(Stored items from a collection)
+===+
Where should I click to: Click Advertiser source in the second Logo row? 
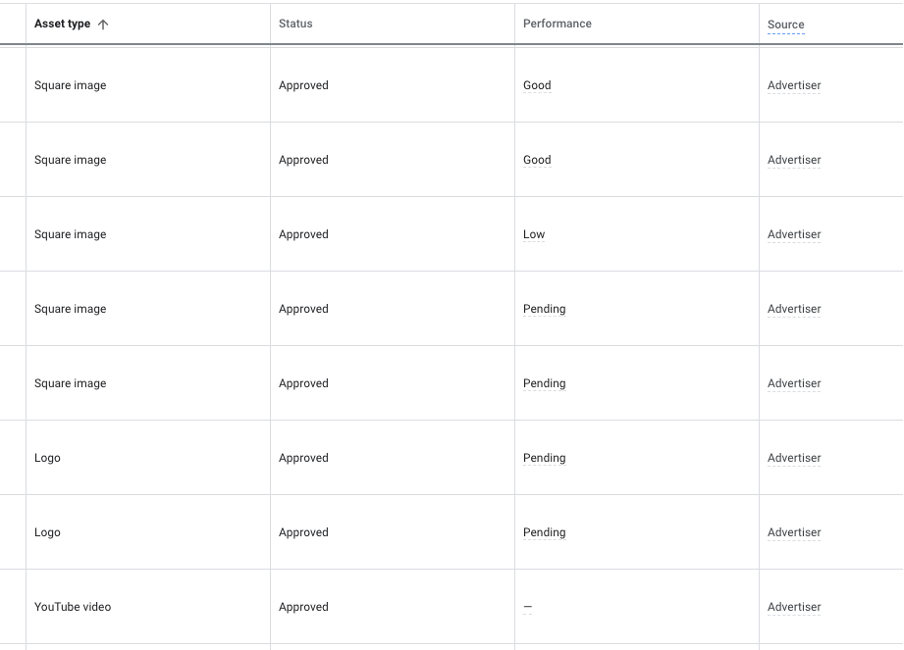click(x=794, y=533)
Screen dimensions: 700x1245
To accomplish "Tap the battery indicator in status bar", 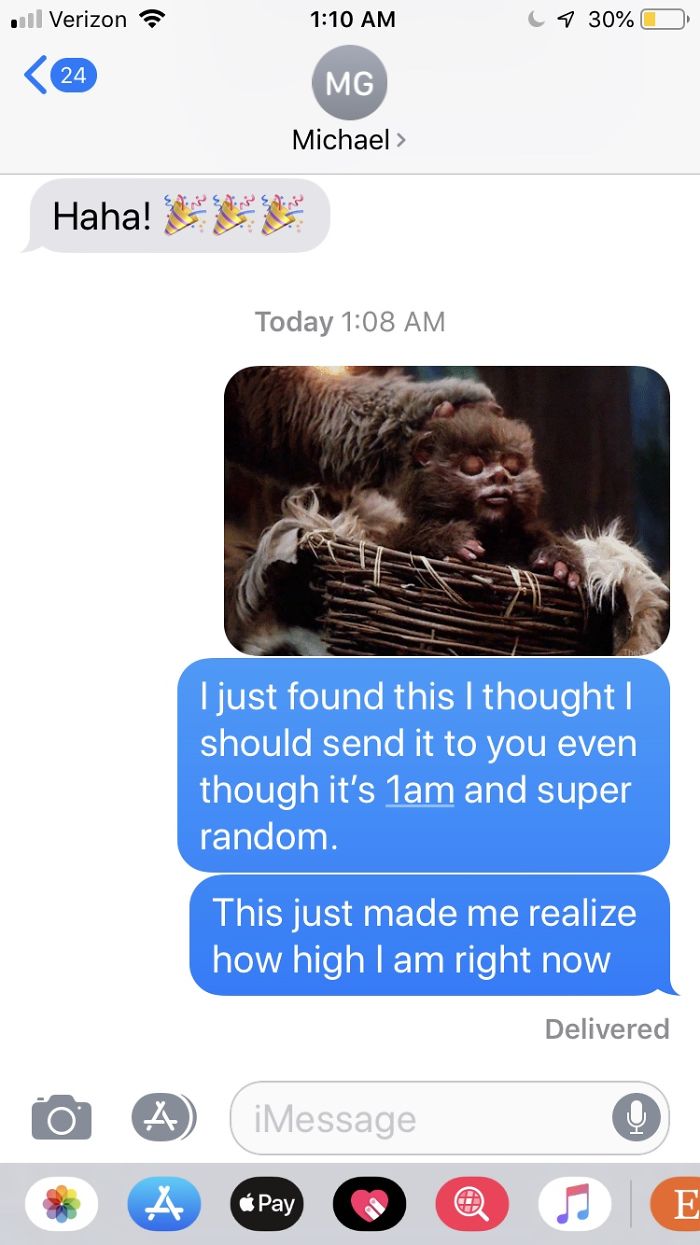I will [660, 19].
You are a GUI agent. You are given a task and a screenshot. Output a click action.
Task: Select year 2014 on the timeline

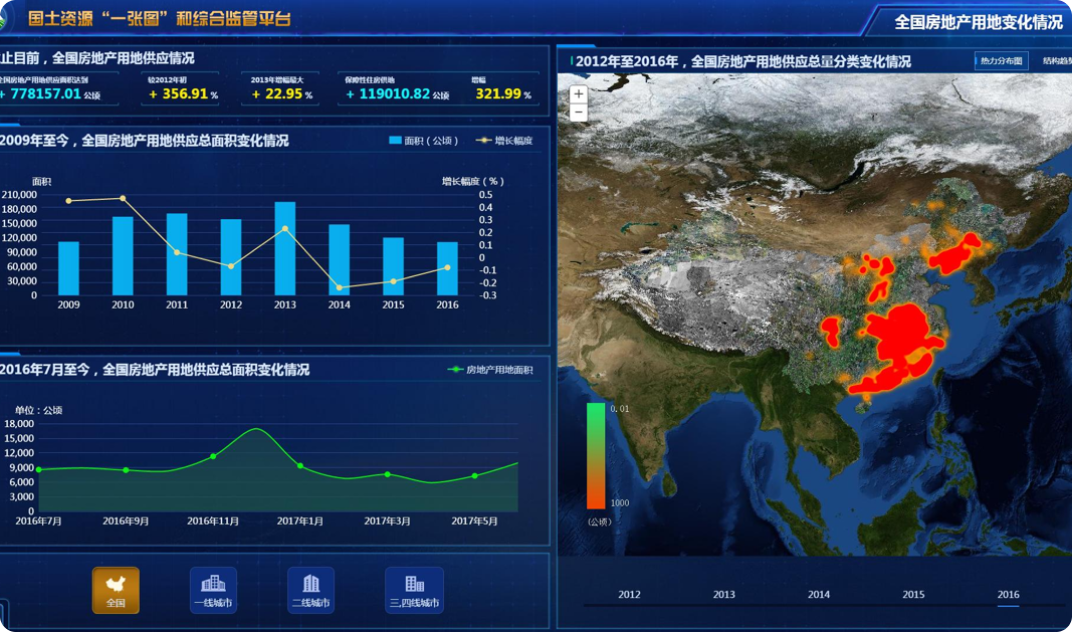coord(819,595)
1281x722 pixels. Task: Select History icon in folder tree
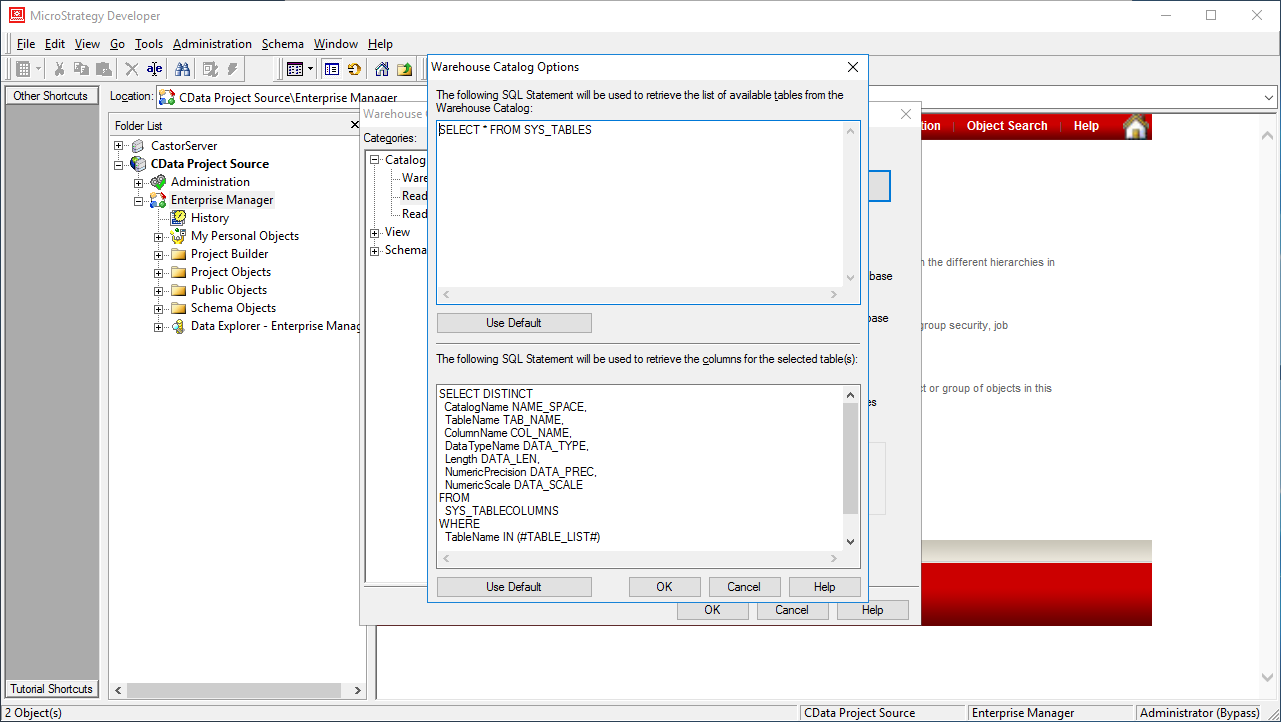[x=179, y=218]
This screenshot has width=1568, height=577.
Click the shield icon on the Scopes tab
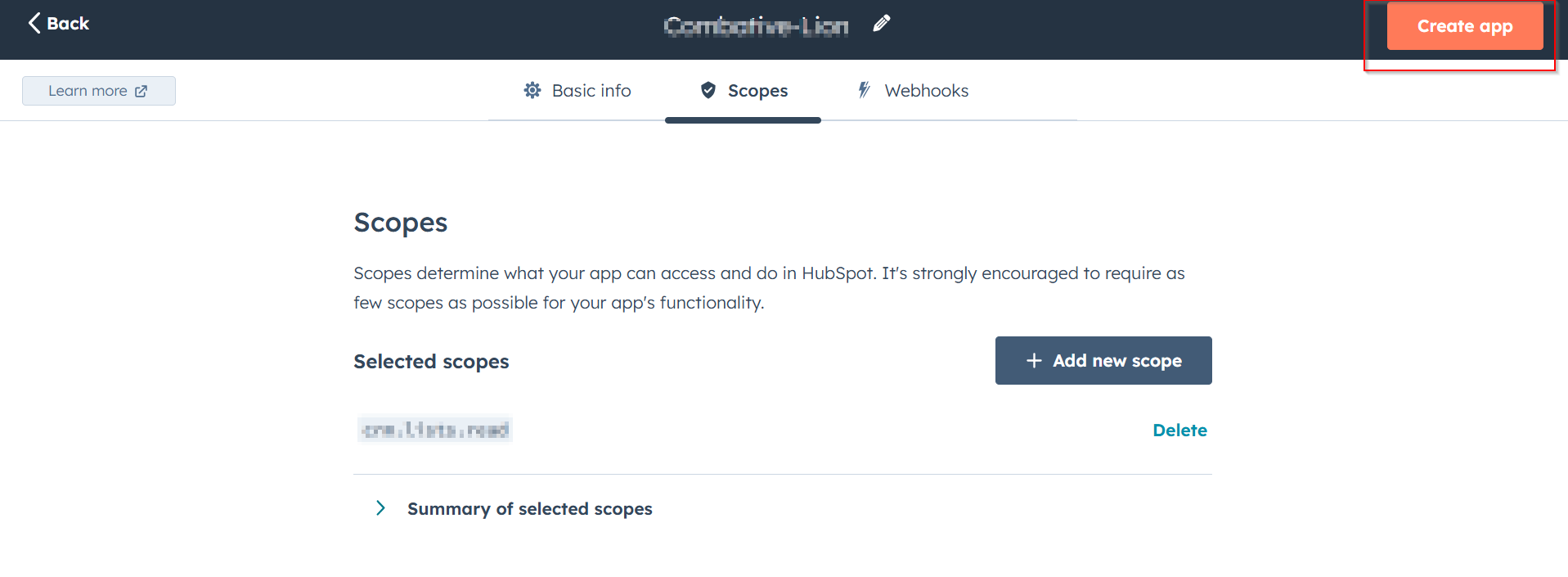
+===+
What the answer needs is every line from the data above with "screenshot" in it.

Task answer:
You are a GUI agent. You are given a task and a screenshot. Output a click action.
This screenshot has width=1568, height=577.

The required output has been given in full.